Tout cela est parfaitement exact ; je veux dire aussi exact que peut l’être un article de journal. L’excellent père, que je soupçonne d’avoir rédigé lui-même le paragraphe en question, était arrivé chez nous assez tard dans l’après-midi.
— John, voilà une bien triste affaire, me dit-il après avoir vu son fils. Ah ! il faut beaucoup de philosophie pour supporter les épreuves de cette misérable vie ! Approchez un peu ce canapé du feu ; là, voilà qui est bien… Avez-vous quelques cigares dans la maison ? Et, à propos, faites-moi monter à goûter et une bouteille de vieux bordeaux. Je ne puis quitter mon pauvre fils avant que les médecins l’aient déclaré hors de danger.
IX
MÉTAMORPHOSE
Le chevalier ne mourut pas ; la balle sortit d’elle-même à la suite d’une fièvre et d’une inflammation violentes causées par la blessure. Il fut néanmoins retenu au lit pendant plus de six semaines et ne se rétablit que longtemps après.
Mon maître, malheureusement pour lui, n’en fut pas quitte à si bon marché. L’inflammation se déclara aussi chez lui, et pour ne pas entrer dans de vilains détails, je dirai en deux mots qu’on fut obligé de lui amputer la main gauche au poignet. Il subit l’opération avec un courage dont je ne l’aurais pas cru capable, et au bout d’un mois ou deux la plaie était cicatrisée ; mais si jamais homme a ressemblé au diable, c’est l’infortuné Cinqpoints lorsqu’il levait son bras mutilé et regardait le moignon qui lui restait à la place d’une main.
Il est vrai que cet accident ne fit que le rendre plus intéressant aux yeux de miss Griffin. Elle écrivait vingt billets par jour pour savoir de ses nouvelles, l’appelant son bien-aimé, son fidèle chevalier, son héros, son infortuné, sa victime et je ne sais quoi encore. J’ai gardé ces lettres, comme vous savez, et je vous réponds qu’aucun romancier n’a jamais rien écrit de si stupidement sentimental.

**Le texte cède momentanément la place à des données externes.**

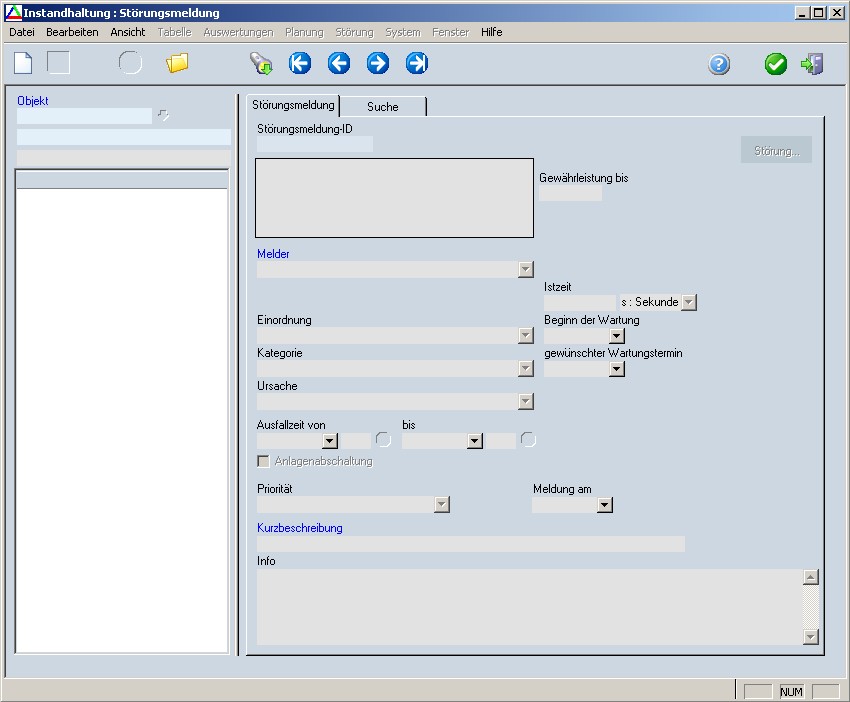Viewport: 850px width, 702px height.
Task: Click the exit door icon
Action: tap(812, 64)
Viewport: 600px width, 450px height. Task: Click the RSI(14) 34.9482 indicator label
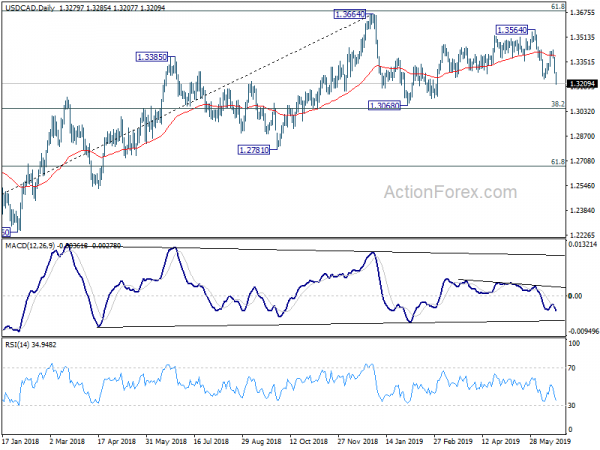pyautogui.click(x=31, y=345)
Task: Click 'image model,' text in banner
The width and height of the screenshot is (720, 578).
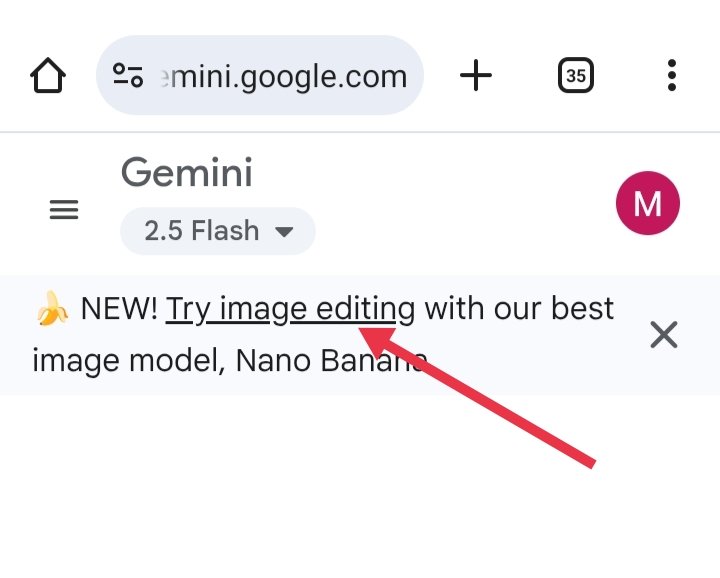Action: pos(129,361)
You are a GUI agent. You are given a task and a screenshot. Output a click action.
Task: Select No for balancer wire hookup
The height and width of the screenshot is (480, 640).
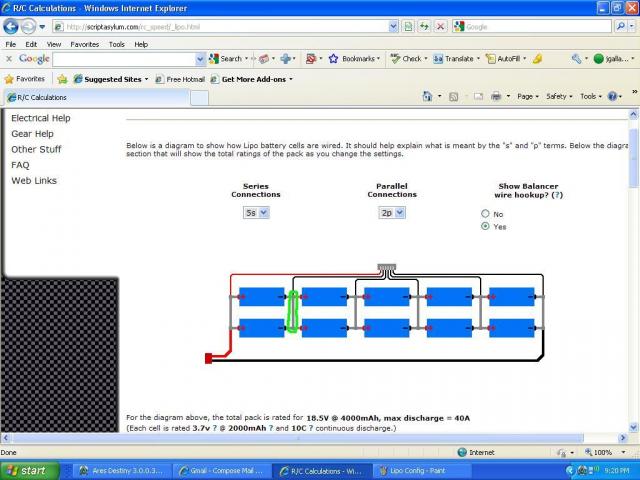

Le vieux Crabs avait établi chez nous son quartier général, et il consommait à nos frais une quantité incroyable de vin et de cigares. Je crois qu’il avait quitté sa terre natale parce que ses créanciers venaient de tout faire saisir chez lui, et il savait que, pendant sa maladie, Cinqpoints ne pouvait guère lui défendre sa porte. Milord passait toutes ses soirées chez lady Griffin, où la présence de mon maître ou celle du pauvre chevalier de l’Orge ne devait plus le gêner.